In 1996 ISC acquired Spreckels Sugar Company of California, a West Coast beet sugar company. In 1997, ISC acquired Savannah Foods & Industries, Inc., headquartered in Savannah, Georgia, which at the time was the second largest sugar refiner in the industry. Savannah Foods & Industries marketed its sugar under the Dixie Crystals® brand. Another legacy company, Savannah Foods was founded in 1915 by Benjamin Alexander Oxnard and Richard H. Sprague when they moved their entire sugar refining operation, including more than 300 employees and their families, from St. Mary’s Parish in Louisiana to Port Wentworth, Georgia. The Savannah Sugar Refinery began melting sugar on July 7, 1917.

As was the case with the Holly acquisition, the Company again more than doubled in size, becoming the largest processor and refiner of sugar in the U.S. Savannah’s two plants – Port Wentworth, Georgia and Gramercy, Louisiana became ISC’s main processing facilities.

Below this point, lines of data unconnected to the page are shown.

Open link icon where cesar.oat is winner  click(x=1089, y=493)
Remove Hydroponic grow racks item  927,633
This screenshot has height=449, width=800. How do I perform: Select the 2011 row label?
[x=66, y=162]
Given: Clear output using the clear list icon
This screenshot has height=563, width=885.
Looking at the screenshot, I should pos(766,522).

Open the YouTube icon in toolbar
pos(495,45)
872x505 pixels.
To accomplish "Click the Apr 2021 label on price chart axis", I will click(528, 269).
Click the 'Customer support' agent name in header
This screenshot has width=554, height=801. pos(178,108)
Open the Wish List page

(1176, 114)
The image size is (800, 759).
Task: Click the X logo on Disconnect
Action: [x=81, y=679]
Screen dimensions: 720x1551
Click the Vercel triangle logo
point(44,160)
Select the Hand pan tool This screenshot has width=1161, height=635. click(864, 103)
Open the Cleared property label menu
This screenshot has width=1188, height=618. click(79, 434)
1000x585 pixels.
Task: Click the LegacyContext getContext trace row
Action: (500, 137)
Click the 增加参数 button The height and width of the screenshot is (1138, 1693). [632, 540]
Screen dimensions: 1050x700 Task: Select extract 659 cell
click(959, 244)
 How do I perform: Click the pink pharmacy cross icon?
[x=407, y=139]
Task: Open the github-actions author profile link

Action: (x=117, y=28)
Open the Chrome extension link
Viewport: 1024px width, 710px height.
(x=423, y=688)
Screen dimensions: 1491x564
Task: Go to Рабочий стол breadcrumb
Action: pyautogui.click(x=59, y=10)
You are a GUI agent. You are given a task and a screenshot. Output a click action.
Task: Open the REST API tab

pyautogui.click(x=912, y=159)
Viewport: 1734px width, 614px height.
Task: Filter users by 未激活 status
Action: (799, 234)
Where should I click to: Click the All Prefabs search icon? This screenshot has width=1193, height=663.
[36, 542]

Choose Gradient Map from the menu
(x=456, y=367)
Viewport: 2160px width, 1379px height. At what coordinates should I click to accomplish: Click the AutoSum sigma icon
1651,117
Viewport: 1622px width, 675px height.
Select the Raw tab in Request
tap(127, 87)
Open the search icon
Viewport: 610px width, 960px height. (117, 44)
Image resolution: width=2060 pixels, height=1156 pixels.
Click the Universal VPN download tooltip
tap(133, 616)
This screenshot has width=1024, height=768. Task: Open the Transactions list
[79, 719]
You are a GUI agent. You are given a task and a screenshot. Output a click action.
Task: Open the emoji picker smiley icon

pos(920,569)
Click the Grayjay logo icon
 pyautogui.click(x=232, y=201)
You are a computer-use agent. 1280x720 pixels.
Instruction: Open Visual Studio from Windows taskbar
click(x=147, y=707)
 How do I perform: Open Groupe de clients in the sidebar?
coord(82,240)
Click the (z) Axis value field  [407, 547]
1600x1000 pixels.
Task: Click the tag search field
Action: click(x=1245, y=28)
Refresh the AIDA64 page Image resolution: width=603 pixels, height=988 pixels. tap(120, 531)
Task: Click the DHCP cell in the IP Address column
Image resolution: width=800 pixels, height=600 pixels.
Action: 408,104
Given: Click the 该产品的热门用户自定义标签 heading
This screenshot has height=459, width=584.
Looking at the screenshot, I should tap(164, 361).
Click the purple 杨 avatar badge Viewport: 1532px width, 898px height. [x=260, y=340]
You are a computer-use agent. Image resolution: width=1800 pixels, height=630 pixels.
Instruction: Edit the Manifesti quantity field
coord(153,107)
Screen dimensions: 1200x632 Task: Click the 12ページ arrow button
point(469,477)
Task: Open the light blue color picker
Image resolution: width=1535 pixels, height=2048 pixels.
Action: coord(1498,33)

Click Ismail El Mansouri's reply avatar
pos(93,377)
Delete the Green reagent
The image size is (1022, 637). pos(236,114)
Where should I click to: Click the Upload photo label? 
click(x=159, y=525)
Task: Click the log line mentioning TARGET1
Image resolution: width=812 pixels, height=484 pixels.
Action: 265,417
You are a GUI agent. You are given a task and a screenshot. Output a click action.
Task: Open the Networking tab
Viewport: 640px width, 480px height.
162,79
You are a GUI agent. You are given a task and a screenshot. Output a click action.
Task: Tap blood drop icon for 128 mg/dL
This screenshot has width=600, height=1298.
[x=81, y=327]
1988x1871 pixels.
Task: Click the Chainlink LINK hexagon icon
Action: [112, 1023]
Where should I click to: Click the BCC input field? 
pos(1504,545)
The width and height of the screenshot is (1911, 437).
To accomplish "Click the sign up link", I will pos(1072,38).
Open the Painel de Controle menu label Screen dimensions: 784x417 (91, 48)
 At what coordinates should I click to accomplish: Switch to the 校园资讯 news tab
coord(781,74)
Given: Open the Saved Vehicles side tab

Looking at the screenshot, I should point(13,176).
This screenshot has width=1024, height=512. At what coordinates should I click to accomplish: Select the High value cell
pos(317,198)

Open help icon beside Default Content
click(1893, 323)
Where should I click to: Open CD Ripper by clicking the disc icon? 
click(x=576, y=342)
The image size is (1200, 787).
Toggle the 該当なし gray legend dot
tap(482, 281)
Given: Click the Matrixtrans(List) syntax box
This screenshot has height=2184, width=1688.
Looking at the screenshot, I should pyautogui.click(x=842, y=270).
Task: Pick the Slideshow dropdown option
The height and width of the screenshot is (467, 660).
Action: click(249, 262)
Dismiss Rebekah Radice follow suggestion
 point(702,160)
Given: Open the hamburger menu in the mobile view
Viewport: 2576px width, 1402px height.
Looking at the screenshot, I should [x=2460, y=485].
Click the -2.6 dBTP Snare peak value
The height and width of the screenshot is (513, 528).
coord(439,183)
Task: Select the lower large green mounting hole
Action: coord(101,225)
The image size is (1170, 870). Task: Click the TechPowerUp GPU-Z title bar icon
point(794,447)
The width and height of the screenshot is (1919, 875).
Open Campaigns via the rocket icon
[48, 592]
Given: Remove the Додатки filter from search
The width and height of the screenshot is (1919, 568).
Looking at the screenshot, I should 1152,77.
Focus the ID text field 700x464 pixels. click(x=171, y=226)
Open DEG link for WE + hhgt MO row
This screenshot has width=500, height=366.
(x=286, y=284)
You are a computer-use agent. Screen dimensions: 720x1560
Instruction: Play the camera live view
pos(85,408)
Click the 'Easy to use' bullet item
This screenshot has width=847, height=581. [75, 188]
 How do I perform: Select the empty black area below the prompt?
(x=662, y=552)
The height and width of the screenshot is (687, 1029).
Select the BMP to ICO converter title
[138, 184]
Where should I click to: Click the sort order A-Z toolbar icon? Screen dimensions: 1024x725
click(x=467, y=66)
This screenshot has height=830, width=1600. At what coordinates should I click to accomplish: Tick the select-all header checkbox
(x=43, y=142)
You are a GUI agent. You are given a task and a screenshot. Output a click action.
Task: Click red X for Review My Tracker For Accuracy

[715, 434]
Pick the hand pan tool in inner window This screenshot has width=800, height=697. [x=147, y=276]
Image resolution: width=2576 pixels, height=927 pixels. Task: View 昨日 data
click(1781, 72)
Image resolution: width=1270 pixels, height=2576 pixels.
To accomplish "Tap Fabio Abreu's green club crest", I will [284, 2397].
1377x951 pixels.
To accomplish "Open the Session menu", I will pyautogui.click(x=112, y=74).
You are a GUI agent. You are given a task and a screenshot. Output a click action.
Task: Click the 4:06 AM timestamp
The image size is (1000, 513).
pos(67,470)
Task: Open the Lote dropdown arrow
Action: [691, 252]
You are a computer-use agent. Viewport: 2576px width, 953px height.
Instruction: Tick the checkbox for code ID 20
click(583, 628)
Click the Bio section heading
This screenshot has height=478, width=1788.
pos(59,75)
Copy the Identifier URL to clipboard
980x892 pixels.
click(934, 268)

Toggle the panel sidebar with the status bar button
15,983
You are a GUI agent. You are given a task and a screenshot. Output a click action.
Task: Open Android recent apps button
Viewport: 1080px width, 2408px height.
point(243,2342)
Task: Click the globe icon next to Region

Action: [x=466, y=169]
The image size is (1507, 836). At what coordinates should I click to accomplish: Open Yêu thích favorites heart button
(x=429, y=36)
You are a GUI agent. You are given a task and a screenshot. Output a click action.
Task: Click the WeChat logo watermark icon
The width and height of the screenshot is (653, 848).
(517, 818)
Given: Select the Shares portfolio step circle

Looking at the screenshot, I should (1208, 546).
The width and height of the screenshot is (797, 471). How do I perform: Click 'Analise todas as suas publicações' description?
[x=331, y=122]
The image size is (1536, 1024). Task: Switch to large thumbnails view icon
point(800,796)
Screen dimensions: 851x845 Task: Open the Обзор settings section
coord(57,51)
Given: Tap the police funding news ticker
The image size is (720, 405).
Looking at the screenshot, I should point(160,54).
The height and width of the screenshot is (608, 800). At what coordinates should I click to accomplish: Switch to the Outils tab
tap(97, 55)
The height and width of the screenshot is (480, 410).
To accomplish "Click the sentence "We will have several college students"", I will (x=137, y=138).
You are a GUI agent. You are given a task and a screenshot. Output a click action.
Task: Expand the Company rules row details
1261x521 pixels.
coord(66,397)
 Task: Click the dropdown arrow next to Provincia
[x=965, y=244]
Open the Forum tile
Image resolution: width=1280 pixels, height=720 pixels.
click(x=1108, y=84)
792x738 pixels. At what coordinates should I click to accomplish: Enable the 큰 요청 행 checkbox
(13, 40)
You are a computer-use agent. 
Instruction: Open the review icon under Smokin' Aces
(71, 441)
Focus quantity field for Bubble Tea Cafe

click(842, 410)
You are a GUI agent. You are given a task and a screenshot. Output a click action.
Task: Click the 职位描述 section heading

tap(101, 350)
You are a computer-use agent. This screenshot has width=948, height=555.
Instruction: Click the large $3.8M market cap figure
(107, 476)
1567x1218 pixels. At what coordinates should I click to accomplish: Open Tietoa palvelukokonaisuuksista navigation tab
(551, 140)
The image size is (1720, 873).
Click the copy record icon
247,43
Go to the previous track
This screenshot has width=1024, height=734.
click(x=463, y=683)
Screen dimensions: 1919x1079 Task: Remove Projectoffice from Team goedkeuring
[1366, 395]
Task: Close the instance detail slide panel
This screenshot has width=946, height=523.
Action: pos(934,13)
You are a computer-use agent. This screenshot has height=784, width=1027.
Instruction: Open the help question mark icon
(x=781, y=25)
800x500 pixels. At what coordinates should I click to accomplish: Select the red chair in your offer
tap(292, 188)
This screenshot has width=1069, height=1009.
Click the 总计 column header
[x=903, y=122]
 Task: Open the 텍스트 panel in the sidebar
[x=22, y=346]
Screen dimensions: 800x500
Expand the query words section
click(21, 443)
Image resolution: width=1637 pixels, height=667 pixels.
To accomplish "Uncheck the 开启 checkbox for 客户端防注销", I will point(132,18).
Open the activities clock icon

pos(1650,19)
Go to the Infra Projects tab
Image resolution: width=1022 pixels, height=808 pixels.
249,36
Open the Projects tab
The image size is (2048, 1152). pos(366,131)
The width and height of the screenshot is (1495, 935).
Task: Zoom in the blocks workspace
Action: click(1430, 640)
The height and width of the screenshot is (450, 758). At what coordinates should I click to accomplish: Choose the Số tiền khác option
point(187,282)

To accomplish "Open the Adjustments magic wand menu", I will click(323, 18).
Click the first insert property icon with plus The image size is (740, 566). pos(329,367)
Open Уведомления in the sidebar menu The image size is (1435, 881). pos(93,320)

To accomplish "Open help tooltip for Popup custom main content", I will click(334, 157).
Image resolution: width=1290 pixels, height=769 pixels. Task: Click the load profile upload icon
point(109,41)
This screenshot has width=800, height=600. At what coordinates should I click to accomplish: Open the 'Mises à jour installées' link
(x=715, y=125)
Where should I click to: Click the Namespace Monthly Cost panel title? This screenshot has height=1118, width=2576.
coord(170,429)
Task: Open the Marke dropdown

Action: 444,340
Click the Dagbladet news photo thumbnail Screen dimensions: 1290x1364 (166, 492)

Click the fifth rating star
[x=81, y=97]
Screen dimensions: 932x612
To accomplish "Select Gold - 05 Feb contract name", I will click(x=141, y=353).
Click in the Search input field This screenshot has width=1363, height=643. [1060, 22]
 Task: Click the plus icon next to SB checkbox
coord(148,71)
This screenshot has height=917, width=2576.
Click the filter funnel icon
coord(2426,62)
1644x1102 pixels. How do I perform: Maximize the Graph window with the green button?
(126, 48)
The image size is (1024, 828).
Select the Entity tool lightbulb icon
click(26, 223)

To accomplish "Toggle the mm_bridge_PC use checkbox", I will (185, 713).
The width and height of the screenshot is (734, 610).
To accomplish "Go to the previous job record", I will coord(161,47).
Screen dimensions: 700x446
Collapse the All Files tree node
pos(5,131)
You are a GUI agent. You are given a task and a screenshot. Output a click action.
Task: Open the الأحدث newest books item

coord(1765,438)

Savannah Foods & Industries, Inc. had acquired Michigan Sugar, a beet sugar producer in Saginaw, Michigan in 1984, Great Lakes Sugar, in 1985 and Colonial Sugar Refinery located in Gramercy, Louisiana in 1986. The acquisition of Savannah Foods made Imperial Holly the first truly national sugar refiner and marketer in the country.


ISC filed for Chapter 11, due to lower sales for refined sugar and higher energy costs and it emerged from bankruptcy on August 29, 2001. In 2002 Imperial Holly sold Michigan Sugar Company anditsWorland, Wyoming beet facility to grower cooperatives and its Rocky Mountain beet facilities to American Crystal Sugar Company. Upon the sale of these two entities, Imperial Holly became Imperial Sugar Company.


The original sugar refinery in Sugar Land was closed, however corporate offices still remain in the founding city.


Two buildings on the Sugar Land factory property were imploded by developers in order to accommodate future redevelopment plans including residences, business properties, and community park. Also, ISC contributed its Gramercy, Louisiana refinery to Louisiana Sugar Refiners, LLC (LSR) in exchange for a one-third interest in the new company. LSR commenced operations on January 1, 2011.


Cargill and Sugar Growers and Refiners, Inc., (SUGAR) each have a 50% interest in the million-ton-per-year sugar refinery after the two companies acquired all of Imperial Sugar's interest in LSR. 


ISC was acquired by Louis Dreyfus Company, a  global merchandiser of commodities, a major asset owner and a processor of agricultural goods with over 160 years of experience. As a part of the Louis Dreyfus Company Group portfolio, ISC is linked to one of the world's largest global sugar merchandisers.